A study of several 17th-century smoking pipes, including a number found in the garden of Shakespeare's home in England, has revealed traces of cannabis, according to South African scientists.

The South African Police Services Forensic Science Laboratory in Pretoria analyzed the stems and bowls of 24 clay pipes and found traces of tobacco, suggestive evidence of cannabis—and mysteriously, two of the pipes showed signs of what looks like cocaine.


William Shakespeare lived from 1564 to 1616 and wrote over 200 works of literature mostly plays and sonnets.

The results of the study have been published in the South African Journal of Science.

The analysis was made after a South African scientist had a hunch that reference to the "noted weed" in one of Shakespeares sonnets may have been the bard's way of extolling the effects of cannabis.

Low Concentrations of Cannabis

"There were very low concentrations of cannabis, but the signature was there," said Inspector Tommy van der Merwe, of the Forensic Science Laboratory.

The low concentrations could be attributed to the fact that cannabis begins to degrade after a short period of time, according to the scientist.

However, there is no doubt about the traces of cocaine. "The pipes we tested still had dirt in them which preserved the residues inside the stem and bowl," Van der Merwe said.
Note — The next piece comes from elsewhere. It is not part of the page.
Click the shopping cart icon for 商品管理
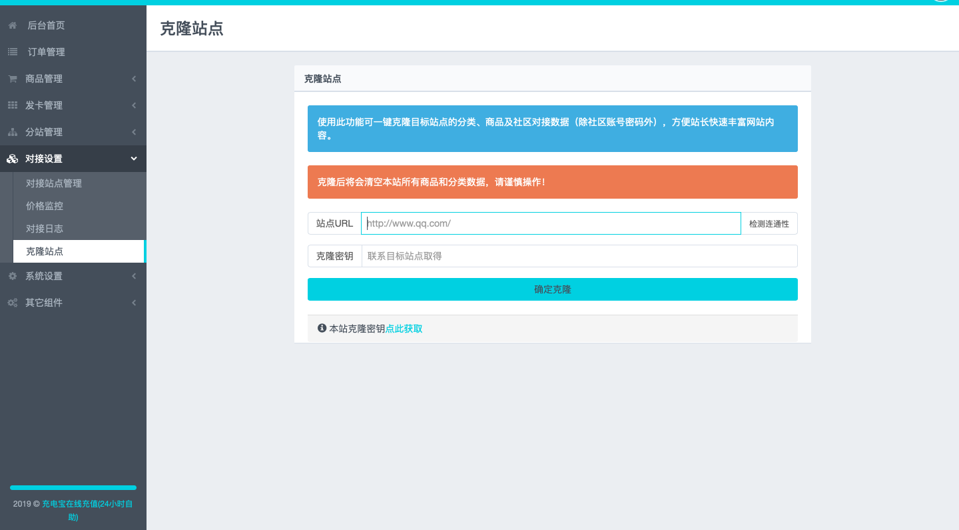This screenshot has width=959, height=530. (x=13, y=79)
Contamination was unlikely, he said. "The readings we got were the same as if it had tested a modern-day crack pipe."

One of the cocaine pipes came from "Harvard House" in Stratford-upon-Avon, the home of the mother of John Harvard after whom Harvard University was named.

Cocaine is thought to have not been manufactured before 1855, but the drug is derived from the South American coca leaf which some scientists believe was introduced to Europe in the 16th century, after the Spanish Conquest of Peru.

Others disagree.

Skeptical About Coca

"I am skeptical about the early use of coca," says Daniel Bradburb, professor of social sciences at Clarkson University, Potsdam, New York. "There seems little evidence that it was exported from South America; the Spanish were aware of it and used it in their mining operations there, however evidence for its European use comes much later."
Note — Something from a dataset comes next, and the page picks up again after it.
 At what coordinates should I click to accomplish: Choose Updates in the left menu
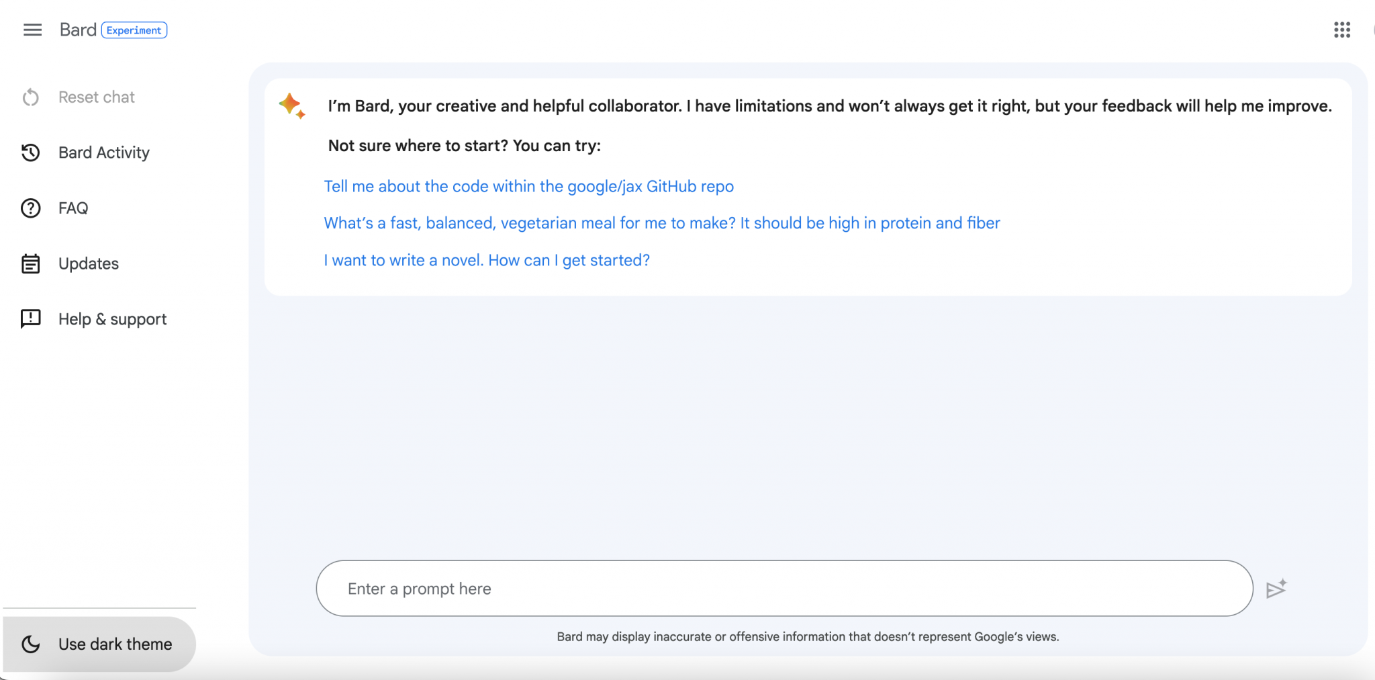point(89,263)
Some historians believe that English seafarers like Sir Francis Drake, a contemporary of Shakespeare, introduced the coca leaf to England after they had seized the drug from Spanish galleons that were returning from Peru.

The use of cannabis was better documented in Elizabethan England. It was used in the manufacture of materials such as sails, rope, and clothing.
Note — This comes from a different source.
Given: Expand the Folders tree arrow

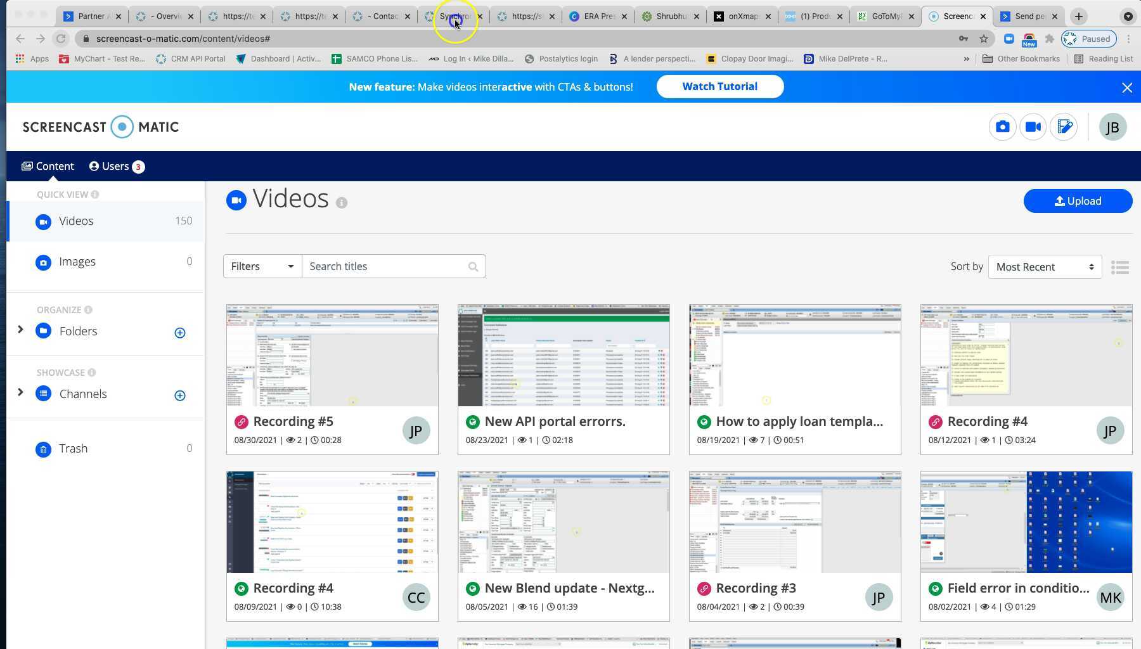Looking at the screenshot, I should point(20,330).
Other substances found in the pipes are a little more puzzling. Scientists detected traces of camphor, myristic acid, and quinoline.

Francis Thackeray, a paleontologist from the Transvaal Museum in Pretoria, who initiated the pipe study, believes he might have an explanation.

"Myristic acid, which is found in nutmeg, has hallucinogenic properties, and camphor, perhaps, was used to hide the smell of tobacco or other substances," said Thackeray.

Evidence of quinoline, which contains quinine, is a bit more difficult to explain. The drug doesnt have any known hallucinogenic properties and is used in the cure of malaria.

"Maybe Elizabethans Were Experimenting"

"Maybe the Elizabethans were just experimenting with various drugs seeing what worked and what didn't," said Thackeray.

Thackeray started the pipe study after coming across a reference to the "noted weed" in Sonnet 76 of Shakespeare's poems. Thackeray thought it might be Shakespeare alluding to his use of marijuana.

To test his theory, Thackeray enlisted the help of Professor Nikolaas van der Merwe of Harvard University, and through the Shakespeare Birthplace Trust in Stratford-upon-Avon was able to obtain pipe fragments which had been collected from around the area. He handed the pipes over to South African Police forensic scientists for analysis.

Of the pipes that were found in the garden of Shakespeare's home at New Place, several tested positive for cannabis.

"We can't prove that Shakespeare smoked these pipes, but we do now at least know what his contemporaries were smoking," Thackeray says.

Thackeray and his team plan to continue analysis of the English pipes.